Um dos temas que pode balançar a relação da presidência de Edson Fachin no Supremo Tribunal Federal (STF) com os colegas é a proposta de um Código de Conduta para ministros de tribunais superiores —que tem resistências dentro da Corte. A ideia vem sendo pensada desde o início da gestão, mas ganhou tração após o ministro Dias Toffoli, relator do caso do Banco Master no Supremo, viajar para assistir à final de futebol da Libertadores da América em Lima, no Peru, no mesmo voo particular que o advogado Augusto Arruda Botelho, que defende um dos diretores do banco.
O ministro Edson Fachin assumiu a presidência do Supremo com discurso de resgate da institucionalidade da Corte e não deve desistir desse propósito, mesmo que custe um desgaste com os colegas. O magistrado tem se mostrado disposto a alterar o que ele classifica como “limiar da exaustão institucional”. Se o ministro pensou em imprimir alguma autocontenção, o que se viu nos primeiros meses de sua gestão foi um Supremo ainda mais exposto e atacado.
A presença de ministros em palestras, jantares e eventos, a criação de institutos por magistrados e contratos de advocacia milionários firmados com parentes de juízes vêm sendo alvo de críticas. Na visão de Fachin, essas situações enfraquecem a reputação da Corte. Em 2024, ele discursou a favor das normas enquanto ocorria o Gilmarpalooza, apelido dado pela imprensa ao evento de Gilmar Mendes em Portugal.
Os contrários a essa ideia defendem que não é hora de expor o Supremo em meio aos ataques vindos, sobretudo, do Legislativo e que as normas podem alimentar pedidos de impeachment. Assim, o código pode fragilizar ainda mais a instituição.

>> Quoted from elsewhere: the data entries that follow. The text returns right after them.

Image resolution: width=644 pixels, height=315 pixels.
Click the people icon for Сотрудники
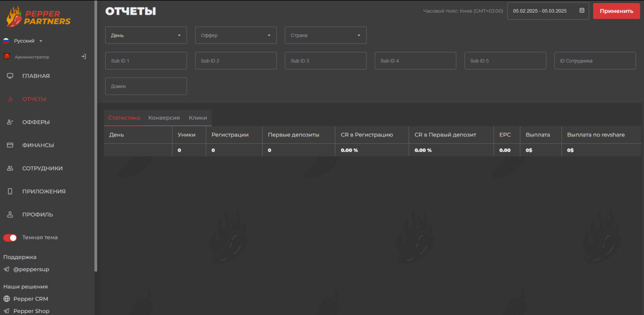pyautogui.click(x=10, y=169)
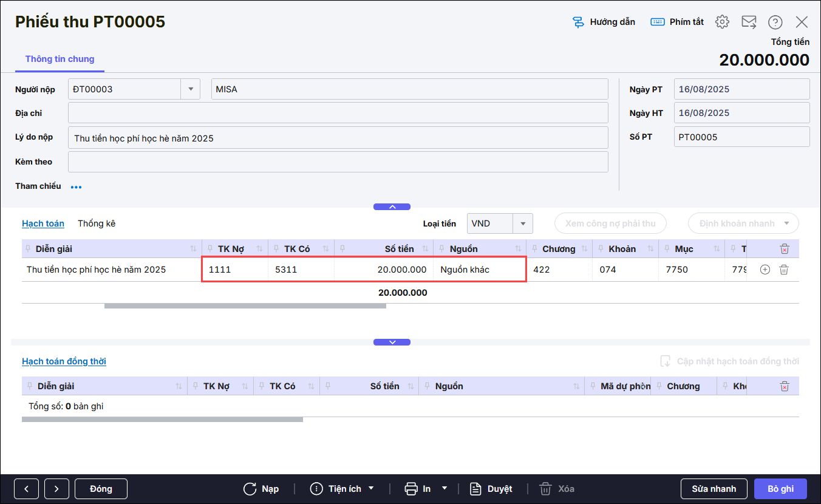Go to previous voucher arrow
Image resolution: width=821 pixels, height=504 pixels.
[x=27, y=489]
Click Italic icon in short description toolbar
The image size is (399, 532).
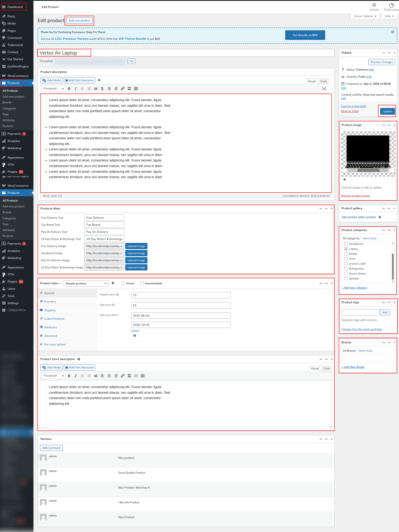[76, 376]
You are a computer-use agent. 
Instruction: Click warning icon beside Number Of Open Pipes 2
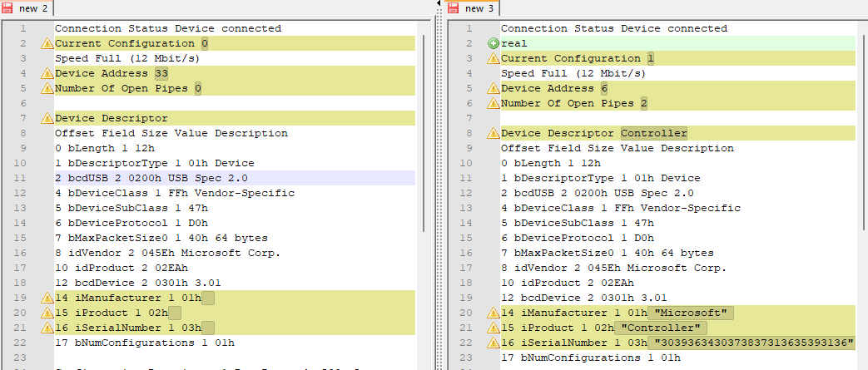tap(493, 104)
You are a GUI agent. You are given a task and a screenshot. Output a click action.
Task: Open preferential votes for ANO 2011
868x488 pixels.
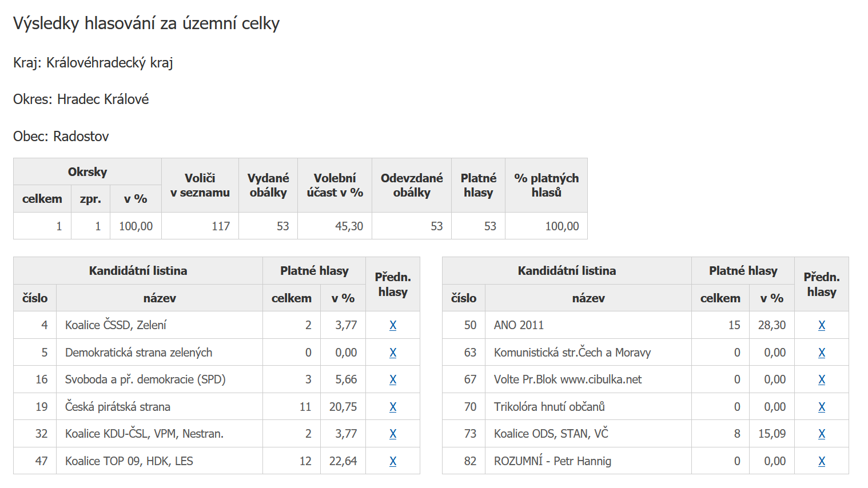[822, 325]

A interlocutores próximos, Fachin tem dito que não vai desistir de um código de conduta inspirado no modelo do Tribunal Constitucional Alemão. Segundo a imprensa alemã, o texto no país europeu veio como uma forma de proteger o tribunal de ataques aos sistemas jurídicos como os feitos por governos de extrema-direita da Hungria e da Polônia. As regras visam garantir que os próprios juízes não causem uma perda de prestígio institucional.
No texto alemão, os juízes devem manter uma postura, dentro e fora do exercício da função, de modo a não comprometer a “dignidade do cargo e a confiança na sua independência, imparcialidade, neutralidade e integridade”.
Fachin tem o apoio de todos os presidentes de tribunais superiores e de colegas do STF. Herman Benjamin, presidente do Superior Tribunal de Justiça (STJ), defendeu o código publicamente durante a posse da nova presidência da Associação dos Magistrados do Brasil (AMB), mas logo amenizou dizendo que a “magistratura brasileira faz tudo certo”. O STJ vive uma das maiores crises de sua história com escândalos de vendas de sentenças.
Luiz Philippe Vieira de Mello Filho, presidente do Tribunal Superior do Trabalho (TST), Maria Elizabeth Rocha, do Superior Tribunal Militar (STM) e Cármen Lúcia, do Tribunal Superior Eleitoral (TSE) também são favoráveis à proposta. Contudo, os cinco são presidentes que têm resistência de seus colegas.
Normas que exijam certa postura da magistratura costumam encontrar detratores e a independência judicial tende a ser o argumento. Em 2023, o Conselho Nacional de Justiça (CNJ), durante a gestão da ministra Rosa Weber, tentou implementar um código similar, mas não teve apoio.
Mas até que ponto um código de conduta pode diminuir a independência de um juiz? Será que uma autocontenção vinda do próprio tribunal não pode ser uma opção melhor do que soluções externas, vindas, por exemplo, do Legislativo? Há um certo barulho por nada, uma vez que o texto nem deve ter sanções específicas, vai funcionar mais como um manual de boas maneiras.
Fachin parece disposto a levar o código adiante e não está isolado. Em uma fase (quase permanente) de tensão entre Poderes, a norma pode fortalecer a imagem dos tribunais e, principalmente, do STF.
Agora resta saber se este é o momento correto e o quão disposto Fachin está a se indispor com colegas —o que pode trazer consequências para a sua presidência que já encontra dificuldade de liderança. O recesso vai ser uma pausa importante para reflexões.